All of the records below should be output exactly.

Stored items:
--- START ---
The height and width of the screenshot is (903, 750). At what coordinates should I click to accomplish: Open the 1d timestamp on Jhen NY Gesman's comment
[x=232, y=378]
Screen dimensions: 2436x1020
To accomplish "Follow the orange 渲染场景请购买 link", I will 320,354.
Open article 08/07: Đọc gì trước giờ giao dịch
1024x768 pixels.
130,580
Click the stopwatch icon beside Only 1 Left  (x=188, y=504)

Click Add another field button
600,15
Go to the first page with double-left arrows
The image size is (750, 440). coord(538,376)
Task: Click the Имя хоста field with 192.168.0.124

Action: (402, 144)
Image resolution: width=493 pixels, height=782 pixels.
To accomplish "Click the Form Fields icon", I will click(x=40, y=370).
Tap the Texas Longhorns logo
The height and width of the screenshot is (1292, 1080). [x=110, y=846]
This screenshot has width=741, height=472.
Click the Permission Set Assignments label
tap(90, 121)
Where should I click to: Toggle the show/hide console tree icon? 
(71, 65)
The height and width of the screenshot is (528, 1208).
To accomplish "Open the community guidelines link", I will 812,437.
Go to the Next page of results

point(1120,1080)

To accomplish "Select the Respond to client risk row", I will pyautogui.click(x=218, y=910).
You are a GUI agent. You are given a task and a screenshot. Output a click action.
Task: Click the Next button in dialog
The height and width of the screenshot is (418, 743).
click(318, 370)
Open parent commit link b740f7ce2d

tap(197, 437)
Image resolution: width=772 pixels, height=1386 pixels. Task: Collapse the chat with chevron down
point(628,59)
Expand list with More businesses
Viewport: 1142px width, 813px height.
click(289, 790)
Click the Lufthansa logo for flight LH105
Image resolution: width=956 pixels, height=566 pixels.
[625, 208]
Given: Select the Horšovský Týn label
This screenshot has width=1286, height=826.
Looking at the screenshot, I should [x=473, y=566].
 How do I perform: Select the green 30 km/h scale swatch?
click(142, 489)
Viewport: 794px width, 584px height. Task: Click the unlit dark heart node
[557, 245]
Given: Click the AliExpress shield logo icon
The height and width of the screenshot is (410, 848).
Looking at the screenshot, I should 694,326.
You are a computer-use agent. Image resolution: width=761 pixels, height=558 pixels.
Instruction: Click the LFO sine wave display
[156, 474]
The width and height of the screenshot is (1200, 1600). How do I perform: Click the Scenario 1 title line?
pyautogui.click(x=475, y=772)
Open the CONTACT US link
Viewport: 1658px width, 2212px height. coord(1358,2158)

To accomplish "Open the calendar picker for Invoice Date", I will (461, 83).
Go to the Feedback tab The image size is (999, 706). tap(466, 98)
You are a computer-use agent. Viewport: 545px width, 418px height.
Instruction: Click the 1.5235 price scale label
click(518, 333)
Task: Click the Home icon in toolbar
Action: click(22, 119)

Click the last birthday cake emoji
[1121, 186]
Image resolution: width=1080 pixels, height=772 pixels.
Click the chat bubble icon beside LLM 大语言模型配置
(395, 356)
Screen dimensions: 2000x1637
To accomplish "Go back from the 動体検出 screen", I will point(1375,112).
--- END ---
> **Output of the task**
The height and width of the screenshot is (903, 750). At what coordinates should I click to accomplish: Open the 1d timestamp on Jhen NY Gesman's comment
[x=232, y=378]
Screen dimensions: 2436x1020
To accomplish "Follow the orange 渲染场景请购买 link", I will 320,354.
Open article 08/07: Đọc gì trước giờ giao dịch
1024x768 pixels.
130,580
Click the stopwatch icon beside Only 1 Left  (x=188, y=504)

Click Add another field button
600,15
Go to the first page with double-left arrows
The image size is (750, 440). coord(538,376)
Task: Click the Имя хоста field with 192.168.0.124

Action: (402, 144)
Image resolution: width=493 pixels, height=782 pixels.
To accomplish "Click the Form Fields icon", I will click(x=40, y=370).
Tap the Texas Longhorns logo
The height and width of the screenshot is (1292, 1080). [x=110, y=846]
This screenshot has width=741, height=472.
Click the Permission Set Assignments label
tap(90, 121)
Where should I click to: Toggle the show/hide console tree icon? 
(71, 65)
The height and width of the screenshot is (528, 1208).
To accomplish "Open the community guidelines link", I will 812,437.
Go to the Next page of results

point(1120,1080)

To accomplish "Select the Respond to client risk row", I will pyautogui.click(x=218, y=910).
You are a GUI agent. You are given a task and a screenshot. Output a click action.
Task: Click the Next button in dialog
The height and width of the screenshot is (418, 743).
click(318, 370)
Open parent commit link b740f7ce2d

tap(197, 437)
Image resolution: width=772 pixels, height=1386 pixels. Task: Collapse the chat with chevron down
point(628,59)
Expand list with More businesses
Viewport: 1142px width, 813px height.
click(289, 790)
Click the Lufthansa logo for flight LH105
Image resolution: width=956 pixels, height=566 pixels.
[625, 208]
Given: Select the Horšovský Týn label
This screenshot has width=1286, height=826.
Looking at the screenshot, I should [x=473, y=566].
 How do I perform: Select the green 30 km/h scale swatch?
click(142, 489)
Viewport: 794px width, 584px height. Task: Click the unlit dark heart node
[557, 245]
Given: Click the AliExpress shield logo icon
The height and width of the screenshot is (410, 848).
Looking at the screenshot, I should 694,326.
You are a computer-use agent. Image resolution: width=761 pixels, height=558 pixels.
Instruction: Click the LFO sine wave display
[156, 474]
The width and height of the screenshot is (1200, 1600). How do I perform: Click the Scenario 1 title line?
pyautogui.click(x=475, y=772)
Open the CONTACT US link
Viewport: 1658px width, 2212px height. coord(1358,2158)

To accomplish "Open the calendar picker for Invoice Date", I will (461, 83).
Go to the Feedback tab The image size is (999, 706). tap(466, 98)
You are a computer-use agent. Viewport: 545px width, 418px height.
Instruction: Click the 1.5235 price scale label
click(518, 333)
Task: Click the Home icon in toolbar
Action: click(22, 119)

Click the last birthday cake emoji
[1121, 186]
Image resolution: width=1080 pixels, height=772 pixels.
Click the chat bubble icon beside LLM 大语言模型配置
(395, 356)
Screen dimensions: 2000x1637
To accomplish "Go back from the 動体検出 screen", I will point(1375,112).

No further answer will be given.